Mom Bod: A Love/Hate Relationship

My body has undergone an incredible transformation since growing and carrying Henry for 40 weeks and 5 days.

Since I was young, I’ve been self conscious of my body. I remember the first time I thought I was fat. I was in third grade-the worst part is I was actually pretty scrawny. It wasn’t like my parents didn’t tell me I was beautiful or encourage me to love myself, it was just something that started to happen. I remember taking small hair clips and clipping them to the back side of my fingers and then looking at my hands to see what it would look like if I had skinnier fingers. Through high school and college I stayed in decent shape, but never thought “Wow, my body is amazing.”
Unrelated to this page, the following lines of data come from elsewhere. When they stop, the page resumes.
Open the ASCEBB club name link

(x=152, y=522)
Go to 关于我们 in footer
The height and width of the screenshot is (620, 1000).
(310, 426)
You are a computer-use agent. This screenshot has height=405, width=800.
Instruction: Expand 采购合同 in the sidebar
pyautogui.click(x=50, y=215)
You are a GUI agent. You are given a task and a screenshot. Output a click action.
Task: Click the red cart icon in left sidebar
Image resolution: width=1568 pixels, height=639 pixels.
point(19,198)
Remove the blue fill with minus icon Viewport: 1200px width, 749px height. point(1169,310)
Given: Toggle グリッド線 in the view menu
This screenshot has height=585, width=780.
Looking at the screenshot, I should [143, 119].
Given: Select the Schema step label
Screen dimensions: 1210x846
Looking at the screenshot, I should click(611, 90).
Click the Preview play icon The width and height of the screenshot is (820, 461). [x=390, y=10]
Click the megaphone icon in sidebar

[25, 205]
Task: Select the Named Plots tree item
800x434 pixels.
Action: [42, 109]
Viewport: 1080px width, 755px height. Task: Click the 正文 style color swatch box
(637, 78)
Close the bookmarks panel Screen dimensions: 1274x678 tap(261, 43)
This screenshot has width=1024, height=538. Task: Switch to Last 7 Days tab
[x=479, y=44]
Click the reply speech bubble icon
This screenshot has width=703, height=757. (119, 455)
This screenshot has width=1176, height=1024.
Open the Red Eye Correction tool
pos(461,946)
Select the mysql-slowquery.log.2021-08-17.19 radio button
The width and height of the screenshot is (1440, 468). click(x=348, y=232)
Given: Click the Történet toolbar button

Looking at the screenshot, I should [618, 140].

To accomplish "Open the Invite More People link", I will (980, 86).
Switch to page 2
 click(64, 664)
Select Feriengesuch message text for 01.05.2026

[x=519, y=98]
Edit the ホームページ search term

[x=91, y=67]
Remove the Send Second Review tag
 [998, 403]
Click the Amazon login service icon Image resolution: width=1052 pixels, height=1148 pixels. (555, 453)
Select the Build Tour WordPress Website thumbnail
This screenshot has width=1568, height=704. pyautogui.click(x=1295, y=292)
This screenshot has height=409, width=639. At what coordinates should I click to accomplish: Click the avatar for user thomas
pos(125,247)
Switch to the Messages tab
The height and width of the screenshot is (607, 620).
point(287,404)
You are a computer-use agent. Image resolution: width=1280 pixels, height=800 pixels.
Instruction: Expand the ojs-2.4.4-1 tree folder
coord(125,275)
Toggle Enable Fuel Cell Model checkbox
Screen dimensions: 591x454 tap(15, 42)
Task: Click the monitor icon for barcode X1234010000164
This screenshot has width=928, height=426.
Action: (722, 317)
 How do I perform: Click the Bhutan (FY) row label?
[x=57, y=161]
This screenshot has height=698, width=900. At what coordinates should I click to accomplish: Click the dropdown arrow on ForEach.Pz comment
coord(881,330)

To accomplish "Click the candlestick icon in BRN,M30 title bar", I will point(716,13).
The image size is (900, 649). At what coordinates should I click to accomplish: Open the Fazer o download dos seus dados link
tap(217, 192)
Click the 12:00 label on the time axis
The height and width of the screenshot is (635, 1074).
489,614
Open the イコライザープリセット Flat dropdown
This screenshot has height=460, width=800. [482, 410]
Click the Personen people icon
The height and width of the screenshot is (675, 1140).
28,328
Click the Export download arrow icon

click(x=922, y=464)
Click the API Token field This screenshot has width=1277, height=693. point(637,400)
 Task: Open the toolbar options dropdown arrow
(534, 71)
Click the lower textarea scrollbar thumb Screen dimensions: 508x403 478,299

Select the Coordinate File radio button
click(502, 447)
After getting married and getting pregnant I couldn’t have predicted the changes my body would go through. As dumb as this sounds, I don’t think I ever saw a pregnant woman’s belly with stretch marks! I only ever saw women with rocking bodies and perfect little round bellies covered in glowing, perfect skin.

Don’t get me wrong I knew that stretch marks existed, but I never thought I would get them! Once I hit my third trimester I dreaded being weighed at my appointments and avoided the scale at home. Then, the stretch marks started to appear and I was miserable and couldn’t have hated my body more. My body was growing another human, but I secretly hated it for looking the way I did. It wasn’t my bodies fault- it was doing its job and I was failing for not treating it right with exercise and eating right. After having Henry the weight slowly but surely came off and I started to work out again and eat and little better. I was 5 pounds below my “pre-pregnancy” weight and my body still looked SO different. I wouldn’t be telling the truth if I said I loved the way my body looked. Everytime I see something that says, “embrace your stretch marks, you earned them.” I want to punch someone in the face.

This pregnancy has been much healthier both mentally and physically. I weigh myself every morning and feel in control of weight gain and now I don’t fear my appointments. I work out 5-6 days a week and feel much better about myself! I have found a balance between eating healthy and still enjoying my treats. My stretch marks have not disappeared, but they are faded and that’s no longer my focus. I am proud of myself and my body.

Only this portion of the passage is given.